Alex Montiel—better known by his alter ego, El Escorpión Dorado, or The Golden Scorpion—is a masked Mexican wrestler with a knack for crude humor, and can be best described as a product of the YouTube generation. Montiel’s the host of what even his fans describe as an endless collection of YouTube channels, which include EstoEs COMBO and LA LATA. And now he’s the host of a new primetime late-night show for EstrellaTV called “Nos Cayó La Noche” thanks in part to his Youtube celebrity.
“Nos Cayó La Noche,” a Latinx late-night talk show, marks EstrellaTV’s first original show of 2020, and aligns with the American Spanish-language television network’s efforts to buoy its programming and liven up its image. With Montiel at the helm, they’ll certainly be able to tap into a demo of young adult viewers who live on either side of the U.S.-Mexico border, as well as his network of more than 10 million subscribers and social media followers.
But who is Alex Montiel? And what makes him a worthy rep of the only Spanish-language late-night talk show in the United States?
The Man Behind the Mask
Before gracing the late-night docket, Alejandro Felix Montiel had aspirations of becoming a sports journalist: he’s a formally trained journalist who attended the Carlos Septién García School of Journalism in Mexico City, and also went on to take additional classes in broadcasting, acting, directing, cinematography, screenwriting, voice-over work and dubbing. To say he knows how to do it all is an understatement.
His voice-over work landed him a credit as Kyle the Seagull in the Latin American version of “The SpongeBob Movie: Sponge Out of Water.” He also secured work on other Hollywood hits, including “Bumblebee,” “Deadpool 2,” and “Ninja Turtles 2: Out of the Shadows.”
As his resume shows, Montiel has always set himself apart with unfettered intrepidness and relentless work ethic. As he puts it, he’s someone who will ring any doorbell, knock on any door, or climb through any window to land an opportunity.
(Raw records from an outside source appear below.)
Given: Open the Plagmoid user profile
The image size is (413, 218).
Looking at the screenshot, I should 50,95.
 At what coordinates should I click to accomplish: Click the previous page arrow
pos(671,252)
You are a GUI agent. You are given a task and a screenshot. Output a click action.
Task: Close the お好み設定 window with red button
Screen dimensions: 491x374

Early in his career, he identified YouTube’s growing potential as a democratizing force in the entertainment world, especially as it transformed into a monetized platform circa 2008. The video-sharing platform also appealed to him as it offered a level of independence that wasn’t possible in traditional media avenues. In conventional media jobs, like the ones he had in radio and journalism prior to “Nos Cayó La Noche,” Montiel always felt that his fate was easily decided by others—sometimes rather trivially. Instead, he wanted his destiny to be in his own capable hands.
Montiel hadn’t really charted a course before jumping head-first into the Youtube deep end, but that’s the path he recommends others take, too. “Don’t wait until an idea or a project is fully materialized,” he advises. His own rise, especially with the creation of El Escorpión Dorado, “was something casual, an accident, a one-shot thing.”
As El Escorpión Dorado, he’s had the pleasure of interviewing household names in Latin America like actor Jaime Camil, singer Pepe Aguilar, and soccer star Javier Chicharito Hernández, while also having the cachet to pull in A-list American stars like Will Smith and Drake Bell. His interview style was influenced by “Between Two Ferns” with Zach Galifianakis,’ and he suspected that Mexican audiences wanted to see local celebrities be interviewed in a similarly cheeky and irreverent style.
In many ways, the Latinx community reflects the future of TV and media consumption in the United States. As a whole, Latinx viewers lean young, with a median age of 28—a whole nine years younger than the median age for the general US population. They also boast innovative viewing habits, as close to 30 percent are noted TV cord cutters(they’re the go-to growth demographic for subscription services, and the most affluent sector is watching TV online at a 74-percent clip). In many ways, Montiel is the ideal late-night talk show host to capture a portion of this sizable demo, and his hiring reflects a turn in an industry that’s finally chasing full-heartedly after Latinx viewers.
Though not all Latinx viewers speak Spanish, they gravitate toward media that captures their experiences authentically and candidly. Montiel is known to get major celebrities to laugh at themselves and conducts his interviews as El Escorpión Dorado while driving around and interacting with unsuspecting passersby.
Montiel’s dynamism, bilingualism, and new-media chops could prove to be the secret sauce EstrellaTV needs to capture viewers that stack up across all three groups within the Latinx and Hispanic community: third-generation bilingual, acculturated, and non-acculturated viewers. Considering that networks are struggling to make Latinx-centered shows that offer the same longevity seen from past favorites like “Ugly Betty,” “Jane the Virgin,” and “George Lopez,” a gamble on a masked YouTube star with a tireless work ethic could prove to be just what the Latinx generation ordered.